In a flash the truth had come to her.

Mike, not poor Ah Lon, was the thief. She tingled all over with remorseful shame as she crept home with the locket in her hand.

"Oh, and we thought you had stolen it, Ah Lon dear!" Jinty confessed, with wild weeping; but Ah Lon was placidly smoothing the precious little picture. It was enough for her that it had come back. "Grandpapa must know; he must be told!" went on Jinty, determined not to spare herself.
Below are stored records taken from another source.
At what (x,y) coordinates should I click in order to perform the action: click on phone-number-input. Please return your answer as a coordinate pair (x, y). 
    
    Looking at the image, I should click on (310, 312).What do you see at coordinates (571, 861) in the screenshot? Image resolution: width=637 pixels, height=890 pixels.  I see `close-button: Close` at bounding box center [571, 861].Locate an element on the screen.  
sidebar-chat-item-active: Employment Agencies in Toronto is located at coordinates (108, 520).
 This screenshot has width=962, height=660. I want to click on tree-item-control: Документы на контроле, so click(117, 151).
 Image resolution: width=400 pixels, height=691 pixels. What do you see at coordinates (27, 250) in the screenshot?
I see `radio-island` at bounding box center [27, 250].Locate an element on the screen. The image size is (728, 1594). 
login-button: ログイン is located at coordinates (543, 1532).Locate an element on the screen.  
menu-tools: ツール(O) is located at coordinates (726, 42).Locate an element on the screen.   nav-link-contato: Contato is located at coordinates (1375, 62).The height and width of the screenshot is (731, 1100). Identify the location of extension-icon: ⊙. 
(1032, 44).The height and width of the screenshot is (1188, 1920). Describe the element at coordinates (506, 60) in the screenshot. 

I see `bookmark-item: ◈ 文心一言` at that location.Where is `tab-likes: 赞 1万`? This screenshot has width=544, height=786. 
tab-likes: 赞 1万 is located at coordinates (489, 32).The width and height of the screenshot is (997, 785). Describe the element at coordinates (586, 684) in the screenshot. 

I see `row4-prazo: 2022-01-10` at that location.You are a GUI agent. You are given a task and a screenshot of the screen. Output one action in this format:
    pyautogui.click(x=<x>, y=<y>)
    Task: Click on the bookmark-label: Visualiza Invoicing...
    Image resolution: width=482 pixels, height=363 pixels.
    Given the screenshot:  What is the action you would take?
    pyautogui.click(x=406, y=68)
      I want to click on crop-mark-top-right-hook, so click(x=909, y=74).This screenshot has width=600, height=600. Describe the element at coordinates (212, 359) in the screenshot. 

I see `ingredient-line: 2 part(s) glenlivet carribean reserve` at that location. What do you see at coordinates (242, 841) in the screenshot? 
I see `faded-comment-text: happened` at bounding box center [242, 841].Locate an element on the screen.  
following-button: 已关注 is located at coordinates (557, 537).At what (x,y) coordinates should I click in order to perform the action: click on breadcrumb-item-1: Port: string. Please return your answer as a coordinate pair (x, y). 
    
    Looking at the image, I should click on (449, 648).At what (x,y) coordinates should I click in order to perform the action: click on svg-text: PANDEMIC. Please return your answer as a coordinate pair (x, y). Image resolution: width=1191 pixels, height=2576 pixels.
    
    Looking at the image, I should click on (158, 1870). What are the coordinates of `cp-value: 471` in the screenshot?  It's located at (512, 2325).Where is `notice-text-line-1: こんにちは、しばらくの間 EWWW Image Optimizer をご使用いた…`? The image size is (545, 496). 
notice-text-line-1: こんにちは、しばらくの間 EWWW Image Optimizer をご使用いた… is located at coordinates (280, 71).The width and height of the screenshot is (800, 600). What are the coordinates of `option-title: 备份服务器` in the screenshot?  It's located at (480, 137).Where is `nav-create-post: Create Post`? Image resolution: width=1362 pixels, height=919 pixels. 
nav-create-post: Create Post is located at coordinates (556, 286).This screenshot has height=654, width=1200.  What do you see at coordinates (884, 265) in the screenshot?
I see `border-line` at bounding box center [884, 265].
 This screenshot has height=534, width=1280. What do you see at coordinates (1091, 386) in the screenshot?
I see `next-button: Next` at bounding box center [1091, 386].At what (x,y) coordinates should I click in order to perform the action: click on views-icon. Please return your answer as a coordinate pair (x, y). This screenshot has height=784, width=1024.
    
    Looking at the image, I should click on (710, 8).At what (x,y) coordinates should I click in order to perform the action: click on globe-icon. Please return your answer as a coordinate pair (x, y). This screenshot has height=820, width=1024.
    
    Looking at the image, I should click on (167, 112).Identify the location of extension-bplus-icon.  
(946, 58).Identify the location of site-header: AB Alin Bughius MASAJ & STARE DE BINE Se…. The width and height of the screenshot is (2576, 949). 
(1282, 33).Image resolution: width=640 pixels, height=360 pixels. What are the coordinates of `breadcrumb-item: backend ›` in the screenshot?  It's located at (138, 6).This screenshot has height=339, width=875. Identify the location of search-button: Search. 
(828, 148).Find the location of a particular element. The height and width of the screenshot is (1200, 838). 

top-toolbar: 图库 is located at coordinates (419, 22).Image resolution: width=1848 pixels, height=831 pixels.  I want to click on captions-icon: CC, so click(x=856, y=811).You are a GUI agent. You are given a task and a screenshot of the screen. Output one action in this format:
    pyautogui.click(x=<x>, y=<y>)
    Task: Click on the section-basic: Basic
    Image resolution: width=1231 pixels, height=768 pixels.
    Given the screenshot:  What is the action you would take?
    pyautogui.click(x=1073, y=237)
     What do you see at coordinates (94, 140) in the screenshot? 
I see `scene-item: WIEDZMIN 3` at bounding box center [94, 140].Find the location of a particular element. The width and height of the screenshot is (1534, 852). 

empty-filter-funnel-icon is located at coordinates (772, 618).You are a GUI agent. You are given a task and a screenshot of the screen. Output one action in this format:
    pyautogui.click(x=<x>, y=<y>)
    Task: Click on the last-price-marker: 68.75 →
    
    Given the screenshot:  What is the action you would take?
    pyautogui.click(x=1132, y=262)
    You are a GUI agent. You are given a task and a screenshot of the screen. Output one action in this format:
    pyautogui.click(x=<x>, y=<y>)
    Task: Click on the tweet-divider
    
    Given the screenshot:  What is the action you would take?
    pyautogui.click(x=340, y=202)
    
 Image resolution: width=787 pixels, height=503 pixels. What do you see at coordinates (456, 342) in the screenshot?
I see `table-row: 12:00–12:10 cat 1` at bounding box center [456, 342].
When the professor heard the whole story he was very quiet indeed. But a few days after he went up to London on a little visit, and when he returned he called Jinty into the study.

"This," he said, opening a case, "will perhaps make up to the friendless little stranger for your unjust suspicions!" He handed Jinty a pearl-edged locket with a painting of a Chinese lady's head. "Chinese faces are so similar that it may serve as a remembrance of her own mother. And this, Jinty dearling, will keep alive in your memory one of our Lord's behests!" From another case came a dainty silver bangle inside of which Jinty read, with misty eyes, the engraved words: Judge not!

But already their meaning was engraved on her heart; and—as time won Ah Lon's shy affections—she and the little Chinese stranger grew to be as true sisters under the roof of Old Studley.